Let’s now look at the one I picked by hand:

# The observed test quantity
T_s_obs = T_s(xdata_2)
print('The observed test quantity is {0:d}'.format(T_s_obs))
# Draw replicated data
N_rep = 1000
x_rep = np.ndarray((N_rep, N))
for i in range(N_rep):
    x_rep[i, :] = st.bernoulli(hat_theta2).rvs(size=N)
# Evaluate the test quantity
T_s_rep = np.ndarray(x_rep.shape[0])
for i in range(x_rep.shape[0]):
    T_s_rep[i] = T_s(x_rep[i, :])
# Do the plot
fig, ax = plt.subplots()
tmp = ax.hist(T_s_rep, density=True, alpha=0.25, label='Replicated test quantity')[0]
ax.plot(T_s_obs * np.ones((50,)), np.linspace(0, tmp.max(), 50), 'k', label='Observed test quantity')
plt.legend(loc='best')
plt.title('Hand-picked data, test quantity: number of transitions from head to tails');
The observed test quantity is 32
../_images/predictive-checking_30_1.svg

Oops… The data are highly unlikely under the assumptions of this model.
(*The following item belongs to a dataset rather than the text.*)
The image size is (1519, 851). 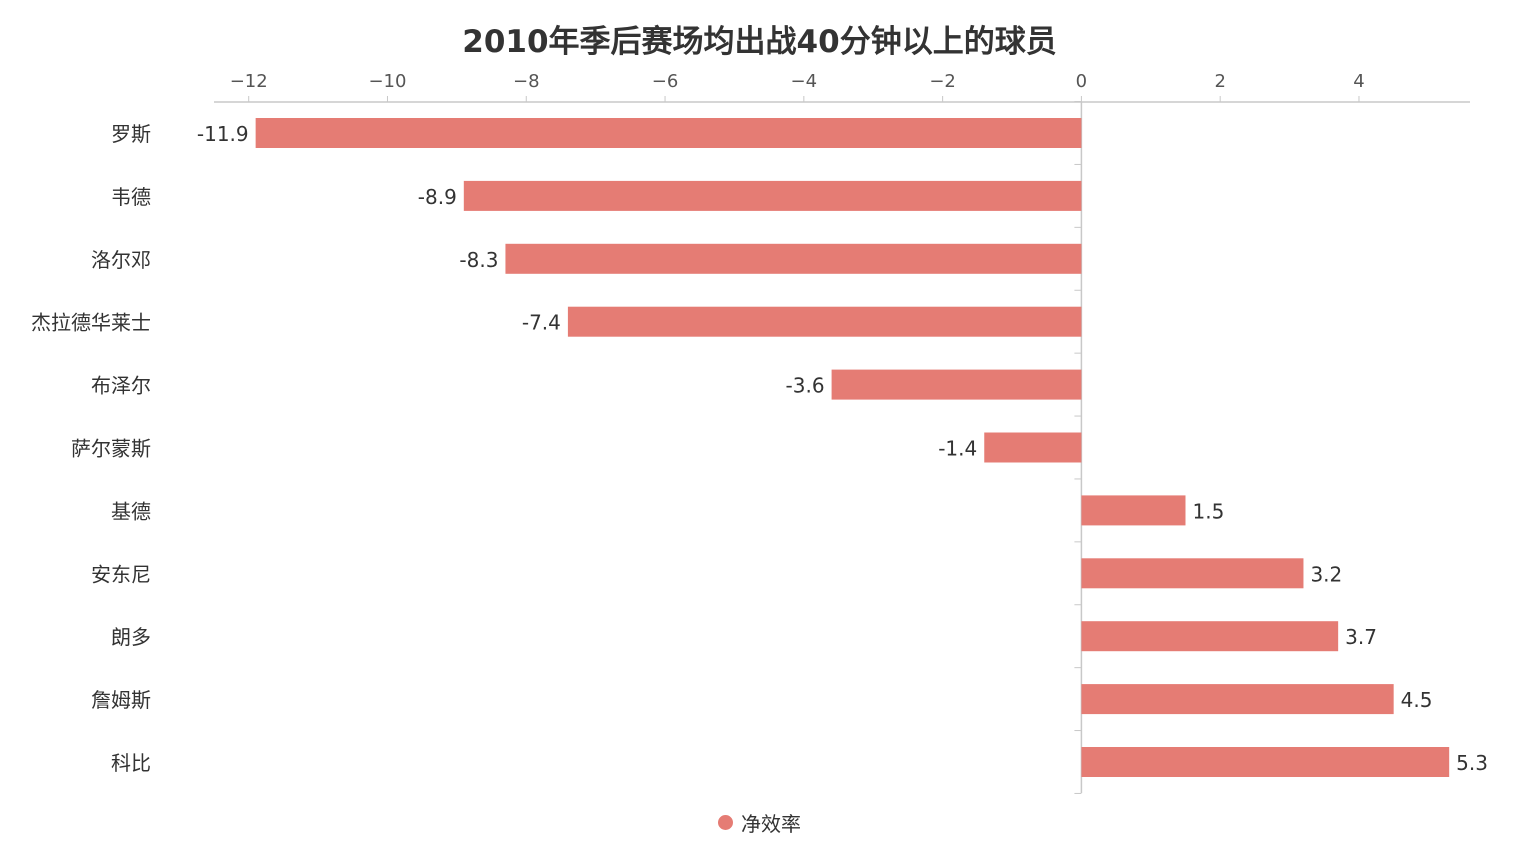 What do you see at coordinates (804, 82) in the screenshot?
I see `x-tick-label: −4` at bounding box center [804, 82].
You see how predictive checking can help you reveal that there is something fishy with your data.

Note

What we did here has connections to the concept of p-values. However, p-values can be easily misused. The problem is that scientists and engineers tend to use them to automatically reject/accept hypotheses. Things are a bit more nuanced that the common way people use them. To do a good job teaching p-values I should devote at least one lecture on them, and this would be at the expense of another topic. Furthermore, you can do excellent data science without ever using p-values! These are the reasons why I have chosen not to talk about them. If you want to learn about p-values, I suggest you take a core statistics course.